TASK REQUIREMENTS
Keep to the lines from the one with "The height and" through the end of the data, and write them out exactly.

**** DATA ****

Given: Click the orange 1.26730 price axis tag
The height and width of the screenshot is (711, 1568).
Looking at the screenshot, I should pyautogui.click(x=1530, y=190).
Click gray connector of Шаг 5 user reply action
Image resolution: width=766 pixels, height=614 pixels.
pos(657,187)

****

WORKED SOLUTION
The height and width of the screenshot is (711, 1568).
Looking at the screenshot, I should pyautogui.click(x=1530, y=190).
Click gray connector of Шаг 5 user reply action
Image resolution: width=766 pixels, height=614 pixels.
pos(657,187)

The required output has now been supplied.